> **TASK INSTRUCTIONS**
(a) Can you condense the paragraph beginning "Professor Li said this oncogene" in the glioblastoma article into a short bulleted list that keeps its main facts?
(b) Could you extract the passage of the glioblastoma article from "Our Hui Li, PhD, and" up to and including "deadly brain tumor.", word for word?

> **TEXT PROVIDED**
—————

Our Hui Li, PhD, and his collaborators have discovered the gene that causes glioblastoma, a key step toward developing new and better treatments for this deadly brain tumor.
Professor Li said this oncogene (a cancer-causing gene) could be glioblastoma’s “Achilles’ heel” because the tumor cells need it to survive. Blocking the gene’s activity in lab mice eradicated the cancer cells but didn’t affect normal cells. (We all have this gene, called AVIL. It normally helps our cells keep their size and shape, but it goes awry in glioblastoma and helps the cancer form and spread.)
“AVIL is overexpressed in 100% of glioblastoma cells and clinical samples, and is expressed at even higher level in so-called glioblastoma stem cells, but hardly expressed in normal cells and tissues,” Professor Li said. “Silencing the gene wiped out glioblastoma cells in culture and prevented animal xenografts, while having no effect on normal control cells. Clinically, high AVIL expression correlates with worse patient outcome. These findings and classic transformation assays proved AVIL being a bona fide oncogene.”
The next step is to figure out how to target this gene. Scientists have already developed other targeted cancer treatments using this approach.
“Glioblastoma is one of the most deadly cancers. Unfortunately, there is no effective treatment option,” said Professor Li, of the UVA Cancer Center. “The novel oncogene we discovered promises to be an Achilles’ heel of glioblastoma, with its specific targeting potentially an effective approach for the treatment of the disease.”

—————

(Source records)
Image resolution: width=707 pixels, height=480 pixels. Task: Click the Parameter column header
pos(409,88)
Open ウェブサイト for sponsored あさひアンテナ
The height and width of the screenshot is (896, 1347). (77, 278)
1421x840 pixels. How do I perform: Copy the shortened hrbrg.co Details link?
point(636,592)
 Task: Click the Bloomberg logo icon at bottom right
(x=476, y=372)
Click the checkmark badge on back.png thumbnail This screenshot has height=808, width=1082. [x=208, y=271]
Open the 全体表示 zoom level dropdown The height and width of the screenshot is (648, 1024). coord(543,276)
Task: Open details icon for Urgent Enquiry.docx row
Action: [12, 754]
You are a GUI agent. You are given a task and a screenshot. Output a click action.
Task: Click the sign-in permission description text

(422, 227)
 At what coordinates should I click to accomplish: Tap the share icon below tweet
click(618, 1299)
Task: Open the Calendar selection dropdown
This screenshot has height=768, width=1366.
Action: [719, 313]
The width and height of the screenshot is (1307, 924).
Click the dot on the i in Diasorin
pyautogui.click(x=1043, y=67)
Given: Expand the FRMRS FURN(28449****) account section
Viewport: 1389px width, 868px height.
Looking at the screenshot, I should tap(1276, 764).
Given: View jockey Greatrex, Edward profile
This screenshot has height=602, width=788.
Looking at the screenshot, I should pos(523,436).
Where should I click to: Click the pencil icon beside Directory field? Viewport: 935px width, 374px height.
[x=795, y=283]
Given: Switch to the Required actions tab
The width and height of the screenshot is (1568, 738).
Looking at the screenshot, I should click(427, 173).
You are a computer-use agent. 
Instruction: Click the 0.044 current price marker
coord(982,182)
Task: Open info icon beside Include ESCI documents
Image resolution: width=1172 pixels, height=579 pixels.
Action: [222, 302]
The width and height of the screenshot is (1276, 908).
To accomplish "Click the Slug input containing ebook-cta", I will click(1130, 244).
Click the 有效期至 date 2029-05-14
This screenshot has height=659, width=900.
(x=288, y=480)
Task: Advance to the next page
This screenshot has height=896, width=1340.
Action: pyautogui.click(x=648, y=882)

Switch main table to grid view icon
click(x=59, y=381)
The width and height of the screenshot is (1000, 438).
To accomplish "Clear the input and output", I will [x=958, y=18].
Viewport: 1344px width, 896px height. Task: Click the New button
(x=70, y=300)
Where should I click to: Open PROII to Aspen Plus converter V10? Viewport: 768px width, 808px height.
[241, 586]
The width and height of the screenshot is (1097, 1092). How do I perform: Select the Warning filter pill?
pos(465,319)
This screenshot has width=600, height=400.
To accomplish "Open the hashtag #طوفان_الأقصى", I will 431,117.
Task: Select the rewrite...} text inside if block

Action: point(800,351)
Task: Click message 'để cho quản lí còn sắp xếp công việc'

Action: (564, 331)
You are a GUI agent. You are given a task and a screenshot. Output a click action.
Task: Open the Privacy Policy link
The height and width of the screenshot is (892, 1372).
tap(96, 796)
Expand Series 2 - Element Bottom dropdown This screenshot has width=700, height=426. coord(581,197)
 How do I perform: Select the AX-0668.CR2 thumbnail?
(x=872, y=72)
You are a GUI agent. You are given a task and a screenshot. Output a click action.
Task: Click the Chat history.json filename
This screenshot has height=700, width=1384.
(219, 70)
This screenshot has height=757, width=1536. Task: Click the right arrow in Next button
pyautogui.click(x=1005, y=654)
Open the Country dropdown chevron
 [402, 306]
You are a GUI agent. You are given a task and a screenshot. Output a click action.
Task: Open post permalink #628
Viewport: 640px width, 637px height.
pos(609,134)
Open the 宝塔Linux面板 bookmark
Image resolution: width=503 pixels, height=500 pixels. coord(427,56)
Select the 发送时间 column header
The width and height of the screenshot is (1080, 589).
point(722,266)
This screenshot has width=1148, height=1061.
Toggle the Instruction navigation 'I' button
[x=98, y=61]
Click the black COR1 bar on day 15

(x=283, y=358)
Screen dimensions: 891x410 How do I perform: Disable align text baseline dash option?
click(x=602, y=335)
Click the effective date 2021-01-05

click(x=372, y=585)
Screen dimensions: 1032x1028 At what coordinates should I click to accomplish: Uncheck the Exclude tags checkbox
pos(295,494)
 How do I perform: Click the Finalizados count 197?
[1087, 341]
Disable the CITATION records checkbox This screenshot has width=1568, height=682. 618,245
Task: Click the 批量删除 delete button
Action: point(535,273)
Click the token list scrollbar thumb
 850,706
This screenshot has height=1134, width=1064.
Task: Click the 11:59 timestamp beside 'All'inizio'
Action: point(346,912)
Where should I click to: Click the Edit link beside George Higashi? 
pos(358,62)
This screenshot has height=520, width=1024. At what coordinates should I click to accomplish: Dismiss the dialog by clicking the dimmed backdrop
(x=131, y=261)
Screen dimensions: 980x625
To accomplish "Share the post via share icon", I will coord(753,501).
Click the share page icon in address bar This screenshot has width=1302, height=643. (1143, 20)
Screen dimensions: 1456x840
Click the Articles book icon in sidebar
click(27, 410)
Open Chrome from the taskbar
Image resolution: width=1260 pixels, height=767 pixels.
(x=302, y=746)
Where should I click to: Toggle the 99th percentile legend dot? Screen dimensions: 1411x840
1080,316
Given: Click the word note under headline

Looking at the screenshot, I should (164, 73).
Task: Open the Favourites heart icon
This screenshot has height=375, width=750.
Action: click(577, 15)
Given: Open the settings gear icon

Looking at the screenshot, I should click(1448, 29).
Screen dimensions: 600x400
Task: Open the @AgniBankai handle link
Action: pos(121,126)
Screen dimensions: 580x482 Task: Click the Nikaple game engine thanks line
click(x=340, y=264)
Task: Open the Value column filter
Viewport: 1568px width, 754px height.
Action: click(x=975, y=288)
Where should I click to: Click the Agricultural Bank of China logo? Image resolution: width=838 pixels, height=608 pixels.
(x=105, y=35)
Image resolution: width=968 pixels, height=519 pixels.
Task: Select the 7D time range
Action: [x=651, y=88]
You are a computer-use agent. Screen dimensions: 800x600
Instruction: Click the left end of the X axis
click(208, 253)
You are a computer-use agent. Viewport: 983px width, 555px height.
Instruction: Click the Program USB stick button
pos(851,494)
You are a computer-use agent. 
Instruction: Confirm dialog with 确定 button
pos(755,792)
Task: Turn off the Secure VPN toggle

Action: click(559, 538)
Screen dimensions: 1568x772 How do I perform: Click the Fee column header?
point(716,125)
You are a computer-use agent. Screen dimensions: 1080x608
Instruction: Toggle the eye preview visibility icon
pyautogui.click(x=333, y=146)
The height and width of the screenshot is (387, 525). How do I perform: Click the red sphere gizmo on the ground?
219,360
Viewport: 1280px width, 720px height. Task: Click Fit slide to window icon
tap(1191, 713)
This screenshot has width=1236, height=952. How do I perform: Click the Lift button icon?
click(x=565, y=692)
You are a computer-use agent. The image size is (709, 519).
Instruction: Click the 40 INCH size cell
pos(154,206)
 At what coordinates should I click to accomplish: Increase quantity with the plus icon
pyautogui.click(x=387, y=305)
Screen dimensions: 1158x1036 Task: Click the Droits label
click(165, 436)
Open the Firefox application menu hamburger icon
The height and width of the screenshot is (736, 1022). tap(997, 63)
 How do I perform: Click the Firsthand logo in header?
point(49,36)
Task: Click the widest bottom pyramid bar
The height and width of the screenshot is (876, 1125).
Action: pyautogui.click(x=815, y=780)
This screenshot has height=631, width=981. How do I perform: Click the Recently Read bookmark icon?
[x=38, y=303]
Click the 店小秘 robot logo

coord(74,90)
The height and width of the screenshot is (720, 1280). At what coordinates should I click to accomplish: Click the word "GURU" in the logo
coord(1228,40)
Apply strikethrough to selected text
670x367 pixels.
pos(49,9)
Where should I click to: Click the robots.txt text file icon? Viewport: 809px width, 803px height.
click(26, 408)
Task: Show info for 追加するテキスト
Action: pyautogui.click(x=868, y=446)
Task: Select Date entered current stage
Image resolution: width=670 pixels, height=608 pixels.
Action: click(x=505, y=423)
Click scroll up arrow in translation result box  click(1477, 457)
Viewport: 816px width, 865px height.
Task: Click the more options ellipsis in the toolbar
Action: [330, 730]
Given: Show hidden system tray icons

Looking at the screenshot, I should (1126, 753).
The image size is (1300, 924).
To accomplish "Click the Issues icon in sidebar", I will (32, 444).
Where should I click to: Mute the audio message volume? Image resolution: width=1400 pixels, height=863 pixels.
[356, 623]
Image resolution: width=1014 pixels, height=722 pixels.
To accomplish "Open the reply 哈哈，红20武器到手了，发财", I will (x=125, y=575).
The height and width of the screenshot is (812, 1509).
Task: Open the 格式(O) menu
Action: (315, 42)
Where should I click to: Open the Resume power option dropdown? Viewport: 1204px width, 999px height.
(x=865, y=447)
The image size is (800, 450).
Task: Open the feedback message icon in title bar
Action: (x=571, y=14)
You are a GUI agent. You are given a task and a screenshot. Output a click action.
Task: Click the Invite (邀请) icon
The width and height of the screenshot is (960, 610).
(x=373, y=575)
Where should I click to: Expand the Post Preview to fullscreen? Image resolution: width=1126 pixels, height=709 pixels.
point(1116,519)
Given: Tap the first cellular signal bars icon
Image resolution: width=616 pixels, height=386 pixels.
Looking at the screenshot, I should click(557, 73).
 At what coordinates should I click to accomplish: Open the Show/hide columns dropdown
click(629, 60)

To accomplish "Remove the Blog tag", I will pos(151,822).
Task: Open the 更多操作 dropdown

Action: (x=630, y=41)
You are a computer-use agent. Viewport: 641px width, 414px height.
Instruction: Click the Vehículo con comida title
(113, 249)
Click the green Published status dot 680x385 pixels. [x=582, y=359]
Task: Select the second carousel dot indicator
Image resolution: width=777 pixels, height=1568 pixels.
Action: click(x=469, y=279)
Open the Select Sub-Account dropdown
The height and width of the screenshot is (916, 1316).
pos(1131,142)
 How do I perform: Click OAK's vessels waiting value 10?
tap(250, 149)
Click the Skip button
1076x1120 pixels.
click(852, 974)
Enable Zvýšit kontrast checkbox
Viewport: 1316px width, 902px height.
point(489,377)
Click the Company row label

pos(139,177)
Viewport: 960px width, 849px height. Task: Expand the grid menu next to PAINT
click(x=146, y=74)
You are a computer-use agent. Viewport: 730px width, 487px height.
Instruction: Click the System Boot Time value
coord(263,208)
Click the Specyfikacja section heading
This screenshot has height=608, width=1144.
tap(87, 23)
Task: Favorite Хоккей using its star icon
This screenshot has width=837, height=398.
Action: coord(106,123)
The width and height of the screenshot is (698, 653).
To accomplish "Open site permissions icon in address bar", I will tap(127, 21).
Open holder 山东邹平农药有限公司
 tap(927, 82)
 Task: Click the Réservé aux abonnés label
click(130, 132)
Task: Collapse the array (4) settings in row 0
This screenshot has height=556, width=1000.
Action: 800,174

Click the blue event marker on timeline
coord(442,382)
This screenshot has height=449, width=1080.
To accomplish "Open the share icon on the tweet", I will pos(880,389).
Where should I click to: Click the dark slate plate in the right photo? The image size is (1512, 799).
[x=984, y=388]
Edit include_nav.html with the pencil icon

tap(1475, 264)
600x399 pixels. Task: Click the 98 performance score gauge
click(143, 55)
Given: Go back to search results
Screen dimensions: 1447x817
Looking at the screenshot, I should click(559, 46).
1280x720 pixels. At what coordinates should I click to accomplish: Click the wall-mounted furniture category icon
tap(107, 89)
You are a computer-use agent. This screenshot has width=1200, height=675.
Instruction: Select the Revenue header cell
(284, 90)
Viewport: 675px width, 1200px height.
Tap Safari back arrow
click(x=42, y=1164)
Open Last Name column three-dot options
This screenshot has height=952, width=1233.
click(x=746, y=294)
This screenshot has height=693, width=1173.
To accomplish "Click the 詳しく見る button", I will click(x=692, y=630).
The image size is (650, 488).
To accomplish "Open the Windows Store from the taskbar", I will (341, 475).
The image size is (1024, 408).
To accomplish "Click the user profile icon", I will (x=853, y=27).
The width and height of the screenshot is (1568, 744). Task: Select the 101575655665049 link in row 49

—————

> **ANSWERS FOR EACH ITEM**
(a)
- Professor Li said the oncogene (a cancer-causing gene) could be glioblastoma's "Achilles' heel," because tumor cells need it to survive.
- Blocking the gene's activity in lab mice eradicated the cancer cells but didn't affect normal cells.
- Everyone has this gene, called AVIL. It normally helps cells keep their size and shape.
- In glioblastoma, AVIL goes awry and helps the cancer form and spread.

(b)
Our Hui Li, PhD, and his collaborators have discovered the gene that causes glioblastoma, a key step toward developing new and better treatments for this deadly brain tumor.